Adverse effects associated with the use of Amvuttra may include, but are not limited to, the following:

• arthralgia
• dyspnea
• vitamin A decreased

Clinical Trial Results

The FDA approval of Amvuttra was based on 9-month results from the HELIOS-A Phase 3 study, a global, randomized, open-label, multicenter study that evaluated the efficacy and safety of Amvuttra in 164 patients with hATTR amyloidosis. Patients were randomized 3:1 to receive either 25 mg of vutrisiran (N=122) via subcutaneous injection once every three months or 0.3 mg/kg of patisiran (N=42) via intravenous infusion once every three weeks (reference group) for 18 months. Efficacy was assessed by comparing the Amvuttra group in HELIOS-A with the placebo group (n=77) from the landmark APOLLO Phase 3 study of patisiran, a randomized controlled study in a comparable patient population.

Amvuttra met the primary endpoint of the study, the change from baseline in the modified Neuropathy Impairment Score + 7 (mNIS+7) at 9 months. Treatment with Amvuttra (N=114) resulted in a 2.2 point mean decrease (improvement) in mNIS+7 from baseline as compared to a 14.8 point mean increase (worsening) reported for the external placebo group, resulting in a 17.0 point mean difference relative to placebo. By 9 months, 50 percent of patients treated with Amvuttra experienced improvement in neuropathy impairment relative to baseline.
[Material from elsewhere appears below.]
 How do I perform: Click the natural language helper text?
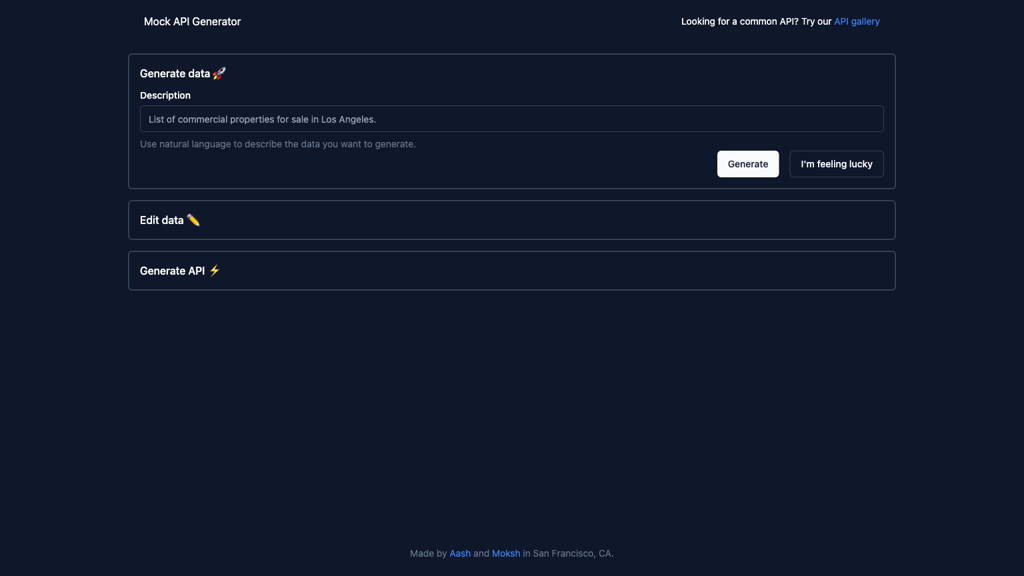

Amvuttra also met all secondary endpoints in the study at 9 months, with significant improvement in the Norfolk Quality of Life Questionnaire-Diabetic Neuropathy score and timed 10-meter walk test (10-MWT), and improvements were observed in exploratory endpoints, including change from baseline in modified body mass index (mBMI), all relative to external placebo. Efficacy results at 18 months were consistent with 9-month data.